Did the Definition of “Pen Registers” Lead to the Goldsmith/Comey Threat to Resign in 2004?

In the Washington Post, Bart Gellman has a fascinating story on the NSA’s surveillance practices. There’s a lot to chew on in the article, but one interesting part is a discussion of the legal issue that led to the Goldsmith/Comey confrontation over the legality of NSA surveillance in 2004. Gellman writes:

Telephone metadata was not the issue that sparked a rebellion at the Justice Department, first by Jack Goldsmith of the Office of Legal Counsel and then by Comey, who was acting attorney general because John D. Ashcroft was in intensive care with acute gallstone pancreatitis. It was Internet metadata.

At Bush’s direction, in orders prepared by David Addington, the counsel to Vice President Richard B. Cheney, the NSA had been siphoning e-mail metadata and technical records of Skype calls from data links owned by AT&T, Sprint and MCI, which later merged with Verizon.

For reasons unspecified in the report, Goldsmith and Comey became convinced that Bush had no lawful authority to do that.

. . .

In the urgent aftermath of Sept. 11, 2001, with more attacks thought to be imminent, analysts wanted to use “contact chaining” techniques to build what the NSA describes as network graphs of people who represented potential threats.

The legal challenge for the NSA was that its practice of collecting high volumes of data from digital links did not seem to meet even the relatively low requirements of Bush’s authorization, which allowed collection of Internet metadata “for communications with at least one communicant outside the United States or for which no communicant was known to be a citizen of the United States,” the NSA inspector general’s report said.

Lawyers for the agency came up with an interpretation that said the NSA did not “acquire” the communications, a term with formal meaning in surveillance law, until analysts ran searches against it. The NSA could “obtain” metadata in bulk, they argued, without meeting the required standards for acquisition.

Goldsmith and Comey did not buy that argument, and a high-ranking U.S. intelligence official said the NSA does not rely on it today.

As soon as surveillance data “touches us, we’ve got it, whatever verbs you choose to use,” the official said in an interview. “We’re not saying there’s a magic formula that lets us have it without having it.”

When Comey finally ordered a stop to the program, Bush signed an order renewing it anyway. Comey, Goldsmith, FBI Director Robert S. Mueller III and most of the senior Bush appointees in the Justice Department began drafting letters of resignation.

. . .
Then-NSA Director Michael V. Hayden was not among them. According to the inspector general’s classified report, Cheney’s lawyer, Addington, placed a phone call and “General Hayden had to decide whether NSA would execute the Authorization without the Attorney General’s signature.” He decided to go along.

The following morning, when Mueller told Bush that he and Comey intended to resign, the president reversed himself.

Three months later, on July 15, the secret surveillance court allowed the NSA to resume bulk collection under the court’s own authority.

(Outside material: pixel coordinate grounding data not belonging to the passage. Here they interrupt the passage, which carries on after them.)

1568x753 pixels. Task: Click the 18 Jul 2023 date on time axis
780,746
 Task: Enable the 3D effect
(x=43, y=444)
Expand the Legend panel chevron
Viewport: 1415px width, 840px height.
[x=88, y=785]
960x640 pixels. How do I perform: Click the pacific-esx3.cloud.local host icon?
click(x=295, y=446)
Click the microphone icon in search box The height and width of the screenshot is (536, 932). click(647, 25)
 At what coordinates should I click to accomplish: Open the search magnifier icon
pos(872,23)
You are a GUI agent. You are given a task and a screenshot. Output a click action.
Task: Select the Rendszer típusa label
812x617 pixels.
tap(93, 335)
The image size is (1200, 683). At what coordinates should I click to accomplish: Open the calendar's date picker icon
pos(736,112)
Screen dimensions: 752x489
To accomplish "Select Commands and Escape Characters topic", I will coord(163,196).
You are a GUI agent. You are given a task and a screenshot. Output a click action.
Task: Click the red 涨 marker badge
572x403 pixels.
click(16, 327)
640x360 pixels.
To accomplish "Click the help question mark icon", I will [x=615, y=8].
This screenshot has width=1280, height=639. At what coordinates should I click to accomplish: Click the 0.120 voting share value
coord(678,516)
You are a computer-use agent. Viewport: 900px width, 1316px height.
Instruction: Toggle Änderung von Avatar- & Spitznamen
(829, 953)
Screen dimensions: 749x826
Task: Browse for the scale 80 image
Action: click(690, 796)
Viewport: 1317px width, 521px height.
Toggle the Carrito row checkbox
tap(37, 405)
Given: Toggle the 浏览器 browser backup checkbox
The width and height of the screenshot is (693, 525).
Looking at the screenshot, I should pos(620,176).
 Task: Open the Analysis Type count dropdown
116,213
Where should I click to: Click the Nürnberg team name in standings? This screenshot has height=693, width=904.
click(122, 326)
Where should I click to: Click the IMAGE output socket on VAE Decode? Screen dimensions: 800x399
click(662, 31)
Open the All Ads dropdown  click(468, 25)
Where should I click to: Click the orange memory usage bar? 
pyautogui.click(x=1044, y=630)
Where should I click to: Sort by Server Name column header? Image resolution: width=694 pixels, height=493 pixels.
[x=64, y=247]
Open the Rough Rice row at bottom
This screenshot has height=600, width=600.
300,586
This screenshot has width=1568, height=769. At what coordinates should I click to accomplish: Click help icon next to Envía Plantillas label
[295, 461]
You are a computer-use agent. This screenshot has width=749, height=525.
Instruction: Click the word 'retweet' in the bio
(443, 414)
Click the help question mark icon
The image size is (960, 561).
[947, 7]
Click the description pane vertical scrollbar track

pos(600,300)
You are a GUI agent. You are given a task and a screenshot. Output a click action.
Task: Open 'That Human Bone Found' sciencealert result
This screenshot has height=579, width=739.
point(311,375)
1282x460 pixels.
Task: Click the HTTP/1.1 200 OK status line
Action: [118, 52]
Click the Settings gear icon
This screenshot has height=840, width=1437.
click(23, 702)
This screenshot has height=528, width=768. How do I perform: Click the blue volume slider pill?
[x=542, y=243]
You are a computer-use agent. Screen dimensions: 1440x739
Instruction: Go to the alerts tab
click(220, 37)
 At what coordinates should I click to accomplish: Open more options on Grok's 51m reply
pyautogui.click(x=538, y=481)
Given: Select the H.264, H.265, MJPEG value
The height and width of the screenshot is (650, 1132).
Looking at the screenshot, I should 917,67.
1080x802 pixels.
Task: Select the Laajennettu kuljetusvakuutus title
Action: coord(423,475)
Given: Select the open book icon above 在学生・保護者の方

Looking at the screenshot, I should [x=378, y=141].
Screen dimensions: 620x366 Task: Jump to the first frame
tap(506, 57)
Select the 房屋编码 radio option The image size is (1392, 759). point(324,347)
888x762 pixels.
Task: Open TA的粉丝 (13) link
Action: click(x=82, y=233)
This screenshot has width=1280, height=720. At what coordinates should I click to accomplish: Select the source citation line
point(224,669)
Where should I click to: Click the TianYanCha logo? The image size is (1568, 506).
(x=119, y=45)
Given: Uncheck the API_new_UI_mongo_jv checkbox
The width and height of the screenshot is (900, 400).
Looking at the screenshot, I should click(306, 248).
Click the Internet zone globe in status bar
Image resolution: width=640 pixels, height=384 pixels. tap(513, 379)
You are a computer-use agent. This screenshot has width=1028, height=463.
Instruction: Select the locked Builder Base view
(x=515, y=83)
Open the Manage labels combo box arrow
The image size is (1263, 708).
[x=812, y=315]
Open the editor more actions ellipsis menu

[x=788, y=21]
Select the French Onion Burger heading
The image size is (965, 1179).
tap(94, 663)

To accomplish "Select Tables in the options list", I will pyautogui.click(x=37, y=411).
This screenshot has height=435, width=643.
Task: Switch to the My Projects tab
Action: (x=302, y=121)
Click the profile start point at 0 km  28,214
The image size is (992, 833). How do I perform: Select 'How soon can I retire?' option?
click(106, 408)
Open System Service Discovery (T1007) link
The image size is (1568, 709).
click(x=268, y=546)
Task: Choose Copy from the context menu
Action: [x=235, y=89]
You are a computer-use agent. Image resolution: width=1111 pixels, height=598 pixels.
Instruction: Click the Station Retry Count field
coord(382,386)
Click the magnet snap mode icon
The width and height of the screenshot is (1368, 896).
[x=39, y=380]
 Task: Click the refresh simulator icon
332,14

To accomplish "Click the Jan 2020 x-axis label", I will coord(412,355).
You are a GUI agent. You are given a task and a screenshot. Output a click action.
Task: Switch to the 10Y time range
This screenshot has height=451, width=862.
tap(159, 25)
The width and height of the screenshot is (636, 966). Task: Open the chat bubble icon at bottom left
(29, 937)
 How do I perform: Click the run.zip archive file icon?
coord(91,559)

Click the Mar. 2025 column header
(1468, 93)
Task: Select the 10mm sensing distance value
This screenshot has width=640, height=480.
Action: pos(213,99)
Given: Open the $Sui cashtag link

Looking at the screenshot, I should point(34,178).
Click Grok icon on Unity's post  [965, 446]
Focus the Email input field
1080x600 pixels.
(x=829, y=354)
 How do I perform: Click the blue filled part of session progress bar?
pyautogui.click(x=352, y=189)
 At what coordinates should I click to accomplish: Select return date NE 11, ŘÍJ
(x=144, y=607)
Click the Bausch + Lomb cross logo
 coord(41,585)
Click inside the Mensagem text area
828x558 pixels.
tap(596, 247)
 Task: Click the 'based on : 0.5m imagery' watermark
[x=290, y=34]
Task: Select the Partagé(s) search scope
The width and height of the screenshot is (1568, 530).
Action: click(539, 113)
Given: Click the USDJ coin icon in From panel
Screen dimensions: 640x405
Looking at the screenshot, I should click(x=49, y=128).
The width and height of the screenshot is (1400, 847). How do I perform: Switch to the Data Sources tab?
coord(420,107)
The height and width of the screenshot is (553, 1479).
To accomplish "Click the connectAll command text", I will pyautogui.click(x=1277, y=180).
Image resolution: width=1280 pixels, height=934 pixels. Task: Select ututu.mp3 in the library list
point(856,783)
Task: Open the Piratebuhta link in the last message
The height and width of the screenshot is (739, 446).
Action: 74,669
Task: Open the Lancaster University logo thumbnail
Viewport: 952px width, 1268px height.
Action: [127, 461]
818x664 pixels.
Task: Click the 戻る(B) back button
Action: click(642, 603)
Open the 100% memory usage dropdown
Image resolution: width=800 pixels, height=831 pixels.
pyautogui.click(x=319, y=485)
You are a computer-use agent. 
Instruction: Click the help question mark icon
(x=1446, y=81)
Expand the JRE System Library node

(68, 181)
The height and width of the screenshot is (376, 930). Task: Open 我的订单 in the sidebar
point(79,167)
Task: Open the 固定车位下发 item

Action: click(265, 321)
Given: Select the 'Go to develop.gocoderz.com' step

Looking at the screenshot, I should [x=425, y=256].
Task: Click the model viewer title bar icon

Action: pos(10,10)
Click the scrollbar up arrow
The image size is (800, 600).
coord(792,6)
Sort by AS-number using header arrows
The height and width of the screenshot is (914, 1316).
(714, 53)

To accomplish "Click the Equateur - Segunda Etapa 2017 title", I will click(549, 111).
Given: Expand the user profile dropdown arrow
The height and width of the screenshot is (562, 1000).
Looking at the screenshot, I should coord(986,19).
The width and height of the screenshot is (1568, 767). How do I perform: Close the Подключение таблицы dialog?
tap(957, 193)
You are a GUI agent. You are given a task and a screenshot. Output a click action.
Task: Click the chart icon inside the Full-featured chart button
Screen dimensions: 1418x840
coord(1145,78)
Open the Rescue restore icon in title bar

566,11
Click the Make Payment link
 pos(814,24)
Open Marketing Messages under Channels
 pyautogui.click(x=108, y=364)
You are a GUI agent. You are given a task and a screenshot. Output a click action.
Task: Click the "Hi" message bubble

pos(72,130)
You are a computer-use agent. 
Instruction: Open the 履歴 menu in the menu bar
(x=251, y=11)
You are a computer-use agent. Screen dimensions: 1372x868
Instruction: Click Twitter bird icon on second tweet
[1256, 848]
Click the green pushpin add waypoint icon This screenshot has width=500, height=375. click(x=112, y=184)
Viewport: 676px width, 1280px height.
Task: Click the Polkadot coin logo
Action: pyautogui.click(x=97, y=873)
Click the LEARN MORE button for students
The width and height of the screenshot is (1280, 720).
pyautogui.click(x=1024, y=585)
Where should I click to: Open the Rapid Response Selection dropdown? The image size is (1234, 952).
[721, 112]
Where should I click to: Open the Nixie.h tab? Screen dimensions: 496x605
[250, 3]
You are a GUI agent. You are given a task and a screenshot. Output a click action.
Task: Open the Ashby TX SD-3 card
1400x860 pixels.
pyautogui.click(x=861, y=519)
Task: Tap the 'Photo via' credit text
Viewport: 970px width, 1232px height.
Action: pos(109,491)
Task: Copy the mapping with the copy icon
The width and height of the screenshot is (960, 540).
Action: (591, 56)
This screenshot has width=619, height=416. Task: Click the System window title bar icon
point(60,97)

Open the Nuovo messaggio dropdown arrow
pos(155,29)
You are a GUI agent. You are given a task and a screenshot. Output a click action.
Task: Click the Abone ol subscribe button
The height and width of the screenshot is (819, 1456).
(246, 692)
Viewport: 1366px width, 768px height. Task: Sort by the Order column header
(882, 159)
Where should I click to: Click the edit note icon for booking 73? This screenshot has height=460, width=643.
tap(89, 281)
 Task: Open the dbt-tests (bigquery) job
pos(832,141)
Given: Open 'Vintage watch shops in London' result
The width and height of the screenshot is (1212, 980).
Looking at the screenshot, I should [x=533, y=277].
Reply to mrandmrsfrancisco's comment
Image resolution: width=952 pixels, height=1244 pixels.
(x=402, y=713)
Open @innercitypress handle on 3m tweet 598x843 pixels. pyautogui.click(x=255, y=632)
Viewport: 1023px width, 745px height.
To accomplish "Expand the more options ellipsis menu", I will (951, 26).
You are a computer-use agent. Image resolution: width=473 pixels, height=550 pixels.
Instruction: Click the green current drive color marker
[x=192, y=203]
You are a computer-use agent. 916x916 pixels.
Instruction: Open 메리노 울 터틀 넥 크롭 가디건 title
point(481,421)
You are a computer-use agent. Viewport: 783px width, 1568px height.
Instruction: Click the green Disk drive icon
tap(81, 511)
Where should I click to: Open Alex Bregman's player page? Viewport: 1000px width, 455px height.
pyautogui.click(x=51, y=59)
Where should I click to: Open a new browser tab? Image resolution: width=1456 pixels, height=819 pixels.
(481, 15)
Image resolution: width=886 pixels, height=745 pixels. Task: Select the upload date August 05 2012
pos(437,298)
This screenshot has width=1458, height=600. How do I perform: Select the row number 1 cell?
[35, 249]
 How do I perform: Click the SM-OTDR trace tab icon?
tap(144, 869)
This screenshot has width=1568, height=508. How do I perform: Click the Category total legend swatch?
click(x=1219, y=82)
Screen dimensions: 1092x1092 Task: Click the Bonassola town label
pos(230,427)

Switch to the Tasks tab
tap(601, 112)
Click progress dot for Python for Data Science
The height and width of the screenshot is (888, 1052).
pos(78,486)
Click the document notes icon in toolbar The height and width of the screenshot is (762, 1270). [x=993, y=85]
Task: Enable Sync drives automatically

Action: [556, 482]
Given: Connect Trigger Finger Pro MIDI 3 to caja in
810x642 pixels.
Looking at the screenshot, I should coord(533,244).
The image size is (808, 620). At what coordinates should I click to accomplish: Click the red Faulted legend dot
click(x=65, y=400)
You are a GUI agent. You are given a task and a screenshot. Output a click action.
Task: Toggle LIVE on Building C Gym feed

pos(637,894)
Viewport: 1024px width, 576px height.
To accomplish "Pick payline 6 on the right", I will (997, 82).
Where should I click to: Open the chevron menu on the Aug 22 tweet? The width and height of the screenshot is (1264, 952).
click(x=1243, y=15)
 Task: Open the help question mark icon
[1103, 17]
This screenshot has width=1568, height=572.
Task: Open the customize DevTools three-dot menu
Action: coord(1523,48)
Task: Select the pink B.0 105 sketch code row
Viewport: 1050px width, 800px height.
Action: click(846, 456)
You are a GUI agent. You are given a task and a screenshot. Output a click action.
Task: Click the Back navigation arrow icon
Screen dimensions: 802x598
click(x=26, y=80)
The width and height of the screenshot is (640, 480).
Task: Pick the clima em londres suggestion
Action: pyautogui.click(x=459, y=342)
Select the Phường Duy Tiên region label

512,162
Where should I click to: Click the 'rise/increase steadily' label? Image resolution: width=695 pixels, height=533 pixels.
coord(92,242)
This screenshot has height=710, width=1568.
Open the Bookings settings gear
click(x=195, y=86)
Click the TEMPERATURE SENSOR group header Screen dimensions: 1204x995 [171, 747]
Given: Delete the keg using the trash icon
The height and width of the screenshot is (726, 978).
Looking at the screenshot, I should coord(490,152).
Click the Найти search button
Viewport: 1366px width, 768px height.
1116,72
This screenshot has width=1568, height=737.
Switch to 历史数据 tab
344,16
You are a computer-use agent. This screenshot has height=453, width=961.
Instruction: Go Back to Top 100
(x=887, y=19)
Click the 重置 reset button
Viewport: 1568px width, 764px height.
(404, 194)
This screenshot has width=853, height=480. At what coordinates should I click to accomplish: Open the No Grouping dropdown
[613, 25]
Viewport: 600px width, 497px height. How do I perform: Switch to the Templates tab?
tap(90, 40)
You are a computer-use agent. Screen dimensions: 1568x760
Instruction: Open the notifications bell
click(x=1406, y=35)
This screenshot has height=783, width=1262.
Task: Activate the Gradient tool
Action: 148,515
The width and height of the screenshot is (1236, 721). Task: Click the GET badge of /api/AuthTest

The opinion, which remains highly classified, was based on a provision of electronic surveillance law, known as “pen register, trap and trace,” that was written to allow law enforcement officers to obtain the phone numbers of incoming and outgoing calls from a single telephone line.

If Gellman’s story gets it right, the legal issues that Goldsmith & Comey were acting on were pretty different from what we used to think– and considerably more technical. Back in 2007, we all assumed that the monitoring involved contents of communications. We guessed — or at least I did — that the issue was whether Article II trumped FISA or the AUMF was a statutory authorization that allowed content monitoring. But it sounds like the dispute was actually about whether bulk collection of metadata amounts to a “pen register” or “trap and trace device” under 18 U.S.C. 3127(3)-(4), part of the low-profile Pen Register statute. (For an introduction to the Pen Register statute and its application to the Internet, see here at 623-48.)

Notably, unlike FISA’s prohibition on content monitoring, the Pen Register statute does not have an override for surveillance authorized elsewhere by statute. The prohibition against installing a pen register or trap and trace device in 18 U.S.C. 3121(a) requires a pen register order unless an exception is met, but most of the exceptions relate to either provider needs to monitor the network or else consent. There are some national security exceptions, but they are very narrow. So if you conclude that collecting bulk metadata amounts to the installation of a pen register and/or trap and trace device, you’re pretty much stuck with getting a pen register order (either through the criminal law authorities or FISA authorities) or else you’re committing a misdemeanor violation of the pen register statute. And that’s true even if the President has entered some kind of order — say, under the AUMF — authorizing the collection. It sounds like the FISC mooted the issue starting July 2004 by granting a database-wide pen register order. As I mentioned in my first post on the leaked Verizon order, the interpretive issue would have been pretty similar to that which was necessary to get a full-database collection order of stored records under Section 215.